The Sequential Bottleneck

A CPU executes instructions one after another. Even with multiple cores, modern CPUs have perhaps 8 to 16 cores, and each core follows a strict sequence: fetch instruction, decode, execute, write result, repeat. This sequential model maps naturally to how we think about computation—first do A, then use A's result to do B.

But many problems don't have inherent dependencies. Consider computing the brightness of every pixel on a screen. The color at pixel (100, 200) has nothing to do with the color at pixel (500, 300). Each calculation is independent. If we have a million pixels and process them one at a time, we waste time waiting when we could be computing.

The CPU's sequential execution becomes a bottleneck not because the processor is slow, but because the problem doesn't require sequence. We're forcing inherently parallel work into a serial pipeline.

The Pixel Problem

A 1920×1080 display has 2,073,600 pixels. At 60 frames per second, that's 124 million pixel calculations every second. At 4K resolution and 120 Hz, you're looking at nearly a billion pixel updates per second.

Each pixel's color might require sampling textures, calculating lighting, blending transparency, and applying post-processing effects. Even if each calculation takes only a few nanoseconds, doing them sequentially adds up. A CPU core running at 4 GHz can execute roughly 4 billion simple operations per second—but that's total operations, not complete pixel calculations.

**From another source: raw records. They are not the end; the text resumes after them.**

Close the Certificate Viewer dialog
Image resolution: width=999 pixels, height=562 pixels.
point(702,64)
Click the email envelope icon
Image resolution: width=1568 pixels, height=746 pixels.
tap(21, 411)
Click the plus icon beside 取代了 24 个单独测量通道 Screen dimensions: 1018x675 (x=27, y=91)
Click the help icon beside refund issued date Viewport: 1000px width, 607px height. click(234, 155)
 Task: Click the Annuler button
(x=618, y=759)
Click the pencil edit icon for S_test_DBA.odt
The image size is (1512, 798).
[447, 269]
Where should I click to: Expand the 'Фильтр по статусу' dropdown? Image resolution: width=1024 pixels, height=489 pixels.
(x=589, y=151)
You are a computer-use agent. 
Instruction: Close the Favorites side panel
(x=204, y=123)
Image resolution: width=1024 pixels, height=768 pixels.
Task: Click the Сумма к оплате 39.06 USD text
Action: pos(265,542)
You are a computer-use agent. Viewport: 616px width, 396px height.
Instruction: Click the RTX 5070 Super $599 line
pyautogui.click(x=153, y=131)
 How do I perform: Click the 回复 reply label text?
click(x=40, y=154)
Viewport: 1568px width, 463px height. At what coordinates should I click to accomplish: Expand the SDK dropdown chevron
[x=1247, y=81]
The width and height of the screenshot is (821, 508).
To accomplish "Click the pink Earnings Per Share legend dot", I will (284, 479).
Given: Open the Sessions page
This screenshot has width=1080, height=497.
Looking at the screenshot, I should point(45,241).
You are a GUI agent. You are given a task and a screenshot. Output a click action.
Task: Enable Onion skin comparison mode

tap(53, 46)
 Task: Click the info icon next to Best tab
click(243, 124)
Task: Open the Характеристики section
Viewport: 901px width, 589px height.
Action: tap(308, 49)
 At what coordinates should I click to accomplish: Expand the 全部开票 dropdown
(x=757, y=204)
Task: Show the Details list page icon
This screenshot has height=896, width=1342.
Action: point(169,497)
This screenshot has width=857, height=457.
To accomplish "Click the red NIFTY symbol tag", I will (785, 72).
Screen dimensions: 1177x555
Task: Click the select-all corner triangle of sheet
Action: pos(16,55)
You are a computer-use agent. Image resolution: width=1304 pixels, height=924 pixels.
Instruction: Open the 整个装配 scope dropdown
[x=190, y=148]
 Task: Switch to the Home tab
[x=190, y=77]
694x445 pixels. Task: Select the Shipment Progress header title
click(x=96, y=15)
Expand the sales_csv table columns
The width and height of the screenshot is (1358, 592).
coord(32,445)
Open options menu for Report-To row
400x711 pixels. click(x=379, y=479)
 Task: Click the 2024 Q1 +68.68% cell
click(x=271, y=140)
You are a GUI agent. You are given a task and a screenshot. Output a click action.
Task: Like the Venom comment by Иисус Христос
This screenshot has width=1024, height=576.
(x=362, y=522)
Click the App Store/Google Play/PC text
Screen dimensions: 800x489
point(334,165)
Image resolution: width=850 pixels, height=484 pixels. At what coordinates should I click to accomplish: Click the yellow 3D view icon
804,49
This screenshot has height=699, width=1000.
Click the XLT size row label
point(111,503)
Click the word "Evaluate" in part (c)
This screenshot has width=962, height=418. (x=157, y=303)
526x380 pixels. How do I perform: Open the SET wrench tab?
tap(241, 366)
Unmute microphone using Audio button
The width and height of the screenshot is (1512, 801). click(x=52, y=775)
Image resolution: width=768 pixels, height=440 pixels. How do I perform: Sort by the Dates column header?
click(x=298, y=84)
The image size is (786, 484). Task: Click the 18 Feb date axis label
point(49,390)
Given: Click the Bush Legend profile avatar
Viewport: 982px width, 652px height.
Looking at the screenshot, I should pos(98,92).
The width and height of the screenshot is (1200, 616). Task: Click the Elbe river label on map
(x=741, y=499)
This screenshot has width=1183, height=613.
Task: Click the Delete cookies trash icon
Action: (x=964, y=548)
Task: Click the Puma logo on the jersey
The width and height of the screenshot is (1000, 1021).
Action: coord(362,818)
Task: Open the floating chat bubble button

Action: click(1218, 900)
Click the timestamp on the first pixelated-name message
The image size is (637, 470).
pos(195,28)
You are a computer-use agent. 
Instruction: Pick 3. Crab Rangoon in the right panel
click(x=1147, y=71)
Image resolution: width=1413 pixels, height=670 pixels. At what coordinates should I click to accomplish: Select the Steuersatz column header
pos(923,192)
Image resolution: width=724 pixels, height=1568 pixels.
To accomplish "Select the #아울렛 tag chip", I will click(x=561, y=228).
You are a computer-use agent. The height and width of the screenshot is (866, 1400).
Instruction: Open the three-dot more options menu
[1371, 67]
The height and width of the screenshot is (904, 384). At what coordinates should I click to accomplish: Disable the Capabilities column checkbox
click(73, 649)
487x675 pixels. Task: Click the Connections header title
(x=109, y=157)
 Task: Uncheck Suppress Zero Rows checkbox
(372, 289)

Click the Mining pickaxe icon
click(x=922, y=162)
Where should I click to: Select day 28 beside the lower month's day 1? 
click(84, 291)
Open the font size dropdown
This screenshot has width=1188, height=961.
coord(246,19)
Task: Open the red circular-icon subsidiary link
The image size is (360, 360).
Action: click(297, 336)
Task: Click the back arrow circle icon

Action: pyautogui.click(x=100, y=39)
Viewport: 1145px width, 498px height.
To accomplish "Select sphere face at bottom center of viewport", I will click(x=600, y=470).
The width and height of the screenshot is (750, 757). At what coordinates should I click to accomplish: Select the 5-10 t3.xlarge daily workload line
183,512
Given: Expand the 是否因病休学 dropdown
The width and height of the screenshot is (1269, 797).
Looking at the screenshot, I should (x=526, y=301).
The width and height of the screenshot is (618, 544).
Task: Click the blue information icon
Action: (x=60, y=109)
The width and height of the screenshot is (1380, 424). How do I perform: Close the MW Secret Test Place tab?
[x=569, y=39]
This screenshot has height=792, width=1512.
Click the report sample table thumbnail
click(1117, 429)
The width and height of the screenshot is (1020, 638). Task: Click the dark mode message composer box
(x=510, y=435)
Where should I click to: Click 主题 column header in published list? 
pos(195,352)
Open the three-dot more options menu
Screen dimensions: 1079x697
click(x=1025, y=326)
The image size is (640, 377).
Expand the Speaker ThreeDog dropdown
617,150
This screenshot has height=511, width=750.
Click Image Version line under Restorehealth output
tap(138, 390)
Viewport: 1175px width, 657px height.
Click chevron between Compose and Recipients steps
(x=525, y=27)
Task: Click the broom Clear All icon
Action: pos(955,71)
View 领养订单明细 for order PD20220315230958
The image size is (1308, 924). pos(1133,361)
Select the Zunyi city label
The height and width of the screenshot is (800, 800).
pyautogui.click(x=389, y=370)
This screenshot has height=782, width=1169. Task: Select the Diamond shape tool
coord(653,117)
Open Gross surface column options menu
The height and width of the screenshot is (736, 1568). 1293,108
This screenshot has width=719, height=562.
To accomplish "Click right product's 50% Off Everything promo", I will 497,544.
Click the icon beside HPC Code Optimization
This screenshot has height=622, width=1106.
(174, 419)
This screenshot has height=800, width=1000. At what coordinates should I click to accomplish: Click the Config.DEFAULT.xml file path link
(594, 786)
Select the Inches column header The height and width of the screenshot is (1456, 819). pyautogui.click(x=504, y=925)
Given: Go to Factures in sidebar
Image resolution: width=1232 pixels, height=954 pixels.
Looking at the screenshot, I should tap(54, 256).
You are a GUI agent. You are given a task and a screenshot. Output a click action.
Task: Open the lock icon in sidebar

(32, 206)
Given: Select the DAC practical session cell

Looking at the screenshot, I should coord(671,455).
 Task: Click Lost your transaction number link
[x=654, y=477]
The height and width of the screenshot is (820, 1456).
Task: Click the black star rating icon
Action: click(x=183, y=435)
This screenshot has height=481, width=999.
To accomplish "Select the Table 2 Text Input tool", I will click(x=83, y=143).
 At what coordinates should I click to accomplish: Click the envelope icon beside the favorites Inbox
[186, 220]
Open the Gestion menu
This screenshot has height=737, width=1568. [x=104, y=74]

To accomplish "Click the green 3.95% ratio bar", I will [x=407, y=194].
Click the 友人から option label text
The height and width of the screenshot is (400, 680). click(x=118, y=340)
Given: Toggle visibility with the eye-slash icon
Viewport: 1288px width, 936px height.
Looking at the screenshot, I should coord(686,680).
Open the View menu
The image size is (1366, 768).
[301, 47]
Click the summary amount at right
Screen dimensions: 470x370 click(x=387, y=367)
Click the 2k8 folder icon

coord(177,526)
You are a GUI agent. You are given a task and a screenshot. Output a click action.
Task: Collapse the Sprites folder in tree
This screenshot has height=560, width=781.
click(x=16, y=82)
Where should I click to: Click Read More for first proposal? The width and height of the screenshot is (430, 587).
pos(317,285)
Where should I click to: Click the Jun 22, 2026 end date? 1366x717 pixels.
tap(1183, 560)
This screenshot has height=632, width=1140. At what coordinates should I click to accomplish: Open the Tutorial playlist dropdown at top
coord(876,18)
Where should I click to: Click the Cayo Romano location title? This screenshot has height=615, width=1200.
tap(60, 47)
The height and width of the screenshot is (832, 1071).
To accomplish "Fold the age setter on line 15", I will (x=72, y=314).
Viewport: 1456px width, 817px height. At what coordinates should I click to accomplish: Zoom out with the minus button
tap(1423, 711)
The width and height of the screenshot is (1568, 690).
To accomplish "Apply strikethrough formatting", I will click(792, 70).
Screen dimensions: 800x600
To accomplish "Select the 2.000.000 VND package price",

The insight that led to GPUs: pixel calculations are embarrassingly parallel. That's the technical term. Each pixel can be computed without knowing anything about its neighbors. There's no dependency chain, no ordering constraint, no shared state that needs synchronization.

Interactive: Sequential vs parallel pixel rendering

0ms

elapsed

pixels lit

Sequential: one pixel at a time. Parallel: all 256 pixels at once.

Speedup: 20× faster

Graphics hardware emerged from this realization. Instead of one very fast processor trying to handle millions of pixels, why not have thousands of smaller processors each handling a few pixels? The individual processors can be simpler and slower—what matters is that they work simultaneously.

SIMD and Beyond

Before GPUs, CPU designers already recognized that some workloads benefit from parallelism. SIMD—Single Instruction, Multiple Data—lets one instruction operate on multiple values at once. Instead of adding two numbers, a SIMD instruction adds two vectors of numbers in a single operation.

Interactive: Scalar vs SIMD operations

Scalar (one at a time)

0/8 operations

SIMD (all at once)

0/1 operation

Scalar: 8 separate multiply instructions. SIMD: 1 instruction multiplies all 8 values simultaneously.

Modern CPUs include SIMD instructions (SSE, AVX) that can process 4, 8, or even 16 values simultaneously. This helps, but it's limited. A CPU might have a few SIMD units per core. A GPU takes the same principle and scales it radically: thousands of simple processors, all executing the same instruction on different data.

The GPU's architecture is often called SIMT—Single Instruction, Multiple Threads. Groups of threads (typically 32 or 64) execute in lockstep, all running the same instruction but on different data. This is why GPU programming uses the concept of "shaders": you write one program that describes what happens to a single pixel or vertex, and the hardware runs thousands of copies simultaneously.

Throughput vs Latency

CPUs optimize for latency—the time to complete a single task. They have large caches, sophisticated branch predictors, and out-of-order execution to minimize the time between starting a calculation and getting the result. This makes them excellent for interactive applications, operating system tasks, and complex decision-making.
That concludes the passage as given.